Everyone has a story. Workers and business owners tell their stories in this deep dive by Sahan Journal. Latino Minnesotans are diverse, and so were their experiences during the pandemic. For a variety of reasons, many Latino businesses were unable to access PPP loans. Undocumented Minnesotans were hit hardest, as they could not receive either unemployment or stimulus payments.
“Latino Minnesotans make up about 6 percent of the state’s population: 314,000 people, including 209,000 of working age (that is,16 and older). They are a diverse ethnic group. Some were born in the U.S., while others were born in Central or South America. Mexican Americans make up the largest share—or 214,000 people—followed by Puerto Ricans, Salvadorans, Guatemalans, and Ecuadorians.
“In terms of work, Latino Minnesotans are diverse, too. Latinos work across all industries in Minnesota. But compared to the state’s overall population, they are more likely to work in sectors that include construction and restaurants.
“When COVID-19 hit last spring, unemployment skyrocketed in the restaurant industry, as establishments were forced to close dining rooms and move to takeout-only. …
“Construction—a category that includes building construction, specialty contractors and civil engineering construction—fared better….
“Despite layoffs hitting some Latino-reliant industries, Minnesota’s Latino population remained in the labor force at higher rates than white or Black Minnesotans.”
The New York Times offers stories of a handful of migrants waiting on the Mexican side of the border. Rosa Arévalo is one of those migrants. (New York Times)
“Rosa Arévalo said she decided to travel to the United States against the advice of relatives to protect her daughter, Kendra. Back in Guatemala, Ms. Arévalo had struggled to make a living selling tamales and clothes on the streets of her small town. Her sister in Maryland sent money to help make ends meet, but the transfers dried up in the pandemic.
“Life became even harder when her partner left her after getting into a money dispute with a local gang. Soon, gang emissaries came knocking on Ms. Arévalo’s door to collect the debt. They threatened to kill her daughter if she didn’t pay.
“’My sister told me not to come, because life is also difficult there’ in America, Ms. Arévalo said. ‘But I had to come. I couldn’t risk my daughter’s life.’”
New Jersey’s budget bill includes $3 million to provide legal representation for unaccompanied minors. (New Jersey Spotlight)

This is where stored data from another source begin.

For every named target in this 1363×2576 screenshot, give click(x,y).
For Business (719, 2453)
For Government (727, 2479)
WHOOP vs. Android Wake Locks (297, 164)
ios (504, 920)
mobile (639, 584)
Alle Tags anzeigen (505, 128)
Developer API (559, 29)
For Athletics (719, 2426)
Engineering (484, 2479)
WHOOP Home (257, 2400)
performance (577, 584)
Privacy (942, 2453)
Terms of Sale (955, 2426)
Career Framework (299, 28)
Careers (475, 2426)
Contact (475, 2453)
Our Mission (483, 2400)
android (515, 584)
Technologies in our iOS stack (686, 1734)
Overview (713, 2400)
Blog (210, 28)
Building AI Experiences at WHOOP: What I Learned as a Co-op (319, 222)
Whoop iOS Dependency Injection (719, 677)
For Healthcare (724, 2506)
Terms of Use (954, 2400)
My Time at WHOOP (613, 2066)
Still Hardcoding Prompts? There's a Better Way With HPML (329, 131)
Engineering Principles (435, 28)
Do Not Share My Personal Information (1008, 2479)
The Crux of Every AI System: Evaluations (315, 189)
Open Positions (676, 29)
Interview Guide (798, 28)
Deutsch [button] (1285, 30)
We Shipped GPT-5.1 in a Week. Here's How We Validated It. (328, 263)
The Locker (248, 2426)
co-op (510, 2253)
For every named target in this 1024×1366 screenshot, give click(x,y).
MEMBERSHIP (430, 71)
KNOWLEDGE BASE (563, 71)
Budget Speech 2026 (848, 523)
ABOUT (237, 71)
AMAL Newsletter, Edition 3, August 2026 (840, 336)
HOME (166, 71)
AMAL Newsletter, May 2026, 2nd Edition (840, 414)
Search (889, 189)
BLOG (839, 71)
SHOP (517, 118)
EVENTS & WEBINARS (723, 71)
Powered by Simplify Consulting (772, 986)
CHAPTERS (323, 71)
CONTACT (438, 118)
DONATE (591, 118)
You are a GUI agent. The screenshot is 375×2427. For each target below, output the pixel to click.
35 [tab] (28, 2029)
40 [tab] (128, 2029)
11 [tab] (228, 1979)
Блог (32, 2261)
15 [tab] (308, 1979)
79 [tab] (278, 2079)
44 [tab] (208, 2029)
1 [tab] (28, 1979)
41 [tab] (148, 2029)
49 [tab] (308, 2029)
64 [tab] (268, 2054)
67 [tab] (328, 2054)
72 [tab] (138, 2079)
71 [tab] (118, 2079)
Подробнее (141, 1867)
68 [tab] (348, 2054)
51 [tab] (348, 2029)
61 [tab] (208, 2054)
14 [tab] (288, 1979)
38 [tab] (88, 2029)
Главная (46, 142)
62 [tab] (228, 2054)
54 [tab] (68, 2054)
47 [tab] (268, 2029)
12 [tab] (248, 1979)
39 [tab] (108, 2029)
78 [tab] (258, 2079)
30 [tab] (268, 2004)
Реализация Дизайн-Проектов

“‘Most children whom the government is trying to deport from New Jersey are unrepresented,’’ said Emily Chertoff, executive director of the New Jersey Consortium for Immigrant Children, a statewide coalition of legal providers, healthcare providers and community-based organizations that have pushed for the state funds. ‘No one should go to immigration court alone, and it is simply inhumane to demand this of children,’ she added.
“Close to 15,000 unaccompanied children have come to New Jersey since 2014, when an influx of youngsters, mostly from Central America, crossed the U.S.-Mexico border, some fleeing violence. Since the start of the federal government’s fiscal year in October through April of this year, 1,470 of those children have been released to a parent or relative in the Garden State, according to figures from the U.S. Office of Refugee Resettlement. New Jersey is fifth among states, following Texas, Florida, California and New York in the number of unaccompanied children it has received this fiscal year. Lawmakers voted Thursday on a budget that included the $3 million.”